Most islands in fantasy or supernatural fiction are Polders, enclaves of heightened Reality.

In stories set in this world, islands almost always contain a person or relic or society which is in some way estranged from the world. Islands are often to be found in regions previously unknown. Robinsonades – like Daniel Defoe's original Robinson Crusoe (1719) – normally take place on islands, out of the heart of which noble savages may emerge. Lost-Race stories are sometimes set there. Secret Masters – like the aged scientist in T H White's The Master (1957) – may make attempts from an island to dominate the known world. The constricted and isolated territory of an island permits a Magus like Prospero – in William Shakespeare's The Tempest (performed circa 1611; 1623) – to play his Godgames more effectively, as also in John Fowles's The Magus (1965). An island can be the setting for the kind of story, like the Circe sequence in Homer's Odyssey (circa 800BC), in which the protagonist's grasp of Reality is under another's control. Utopias – like Island (1962) by Aldous Huxley – are frequently island-set, far from the corrupting complexities of the social world. A Posthumous Fantasy like William Golding's Pincher Martin (1956) may use an island as the encompassing stage within which the drama of a soul is enacted. Islands are way-stations for Fantastic Voyages like Jonathan Swift's Gulliver's Travels (1726), but tend (as in this tale) to be one of several ports of call; they are probably part of an Archipelago.

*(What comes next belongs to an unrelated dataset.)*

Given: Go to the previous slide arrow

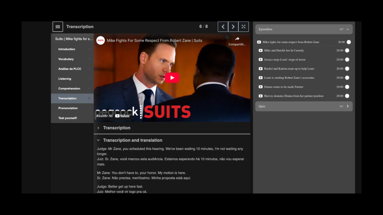Looking at the screenshot, I should tap(223, 27).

Islands are equally common in stories set in Otherworlds, perhaps most frequently at the heart of things, like the island kingdom of Númenór in various prequel volumes to J R R Tolkien's The Lord of the Rings (1954-1955). They may – as in Ursula K Le Guin's Earthsea sequence – house the centre of either government or learning or both. They may be protected by a Labyrinth or other barrier through which the protagonist(s) must penetrate, perhaps to discover within an Edifice or Dark Tower where the secret – or the Sleeping Beauty, or the wise Magus who knows how to recover the Land from desiccation – may be found. Islands in fantasy are usually immune to Thinning, though they may be threatened at the Last Battle. They may contain a Time Abyss or a Garden. Liminal Beings may guard a Portal at their heart. They may be Little Big, larger inside than could be imagined from the surrounding water.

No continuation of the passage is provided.